Pascal Chatonnet, an expert in Bordeaux wine, was invited to make the predictions by environmental journalist group l’Association des Journalistes de l’Environnement.
The taste of the wine will change dramatically by 2050, he said, if global warming proceeds at the current rates of 2-4°C as predicted by government experts le Groupe d’experts intergouvernemental sur l’évolution du climat (GIEC).
The taste will likely be much more fruity, with a riper flavour, as opposed to the fresh, light fruits found in current vintages.
Mr Chatonnet also found that while the flavour of some red wine can improve in longer, warmer summers, the harsh heat waves of recent years - and any future very hot summers - could provoke a negative effect long-term.

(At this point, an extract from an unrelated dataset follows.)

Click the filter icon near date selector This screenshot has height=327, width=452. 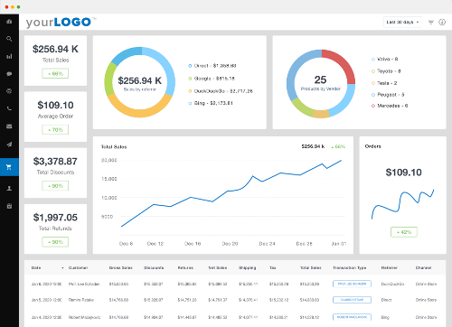[431, 22]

Referring to hot summers past, he said: “We have never made good-quality products in extreme weather.”
To make his predictions, Mr Chatonnet brought together Merlot and Cabernet Sauvignon grapes - those typically used for Bordeaux production - that had been grown much further south (in the Languedoc-Roussillon area and in Tunisia), in warmer temperatures more akin to those expected in Bordeaux by 2050.
He then combined them 50-50% to see “what we will have in 2050 if the harvesting and growing conditions do not change, and climate predictions are shown to be true”.
The alcohol level will likely be lower, he said, at about 13.5% instead of 14-15%, due to grapes ripening quicker. This acceleration of the ripening cycle could mean “we miss a lot” and effectively “burn the fruit”.
Mr Chatonnet said the 2050 wine project wanted to raise awareness of the impact climate change could have.
He said: “This experimental wine was very different. The nose on it was of very ripe fruit - almost jam-like - whereas nowadays Bordeaux wines are characterised by very fresh, cool fruit. On the mouth, it was supple but almost syrupy. It will also likely have less capacity for long-term aging, because it is already quite evolved [in terms of aged flavours].”
He added: “This was a coherent approach that could rapidly show the public the consequences of global warming. At the moment it is difficult to get people to understand, because there haven’t yet been any very negative consequences where we are. So people think it only affects others.
“The vines we plant in 2018 are those that we will drink in 2050. We must ask ourselves new questions on the grape variety, production, the selection of terroirs, and water. The Bordeaux of three centuries ago was not the same as the one today, and we must continue to evolve.”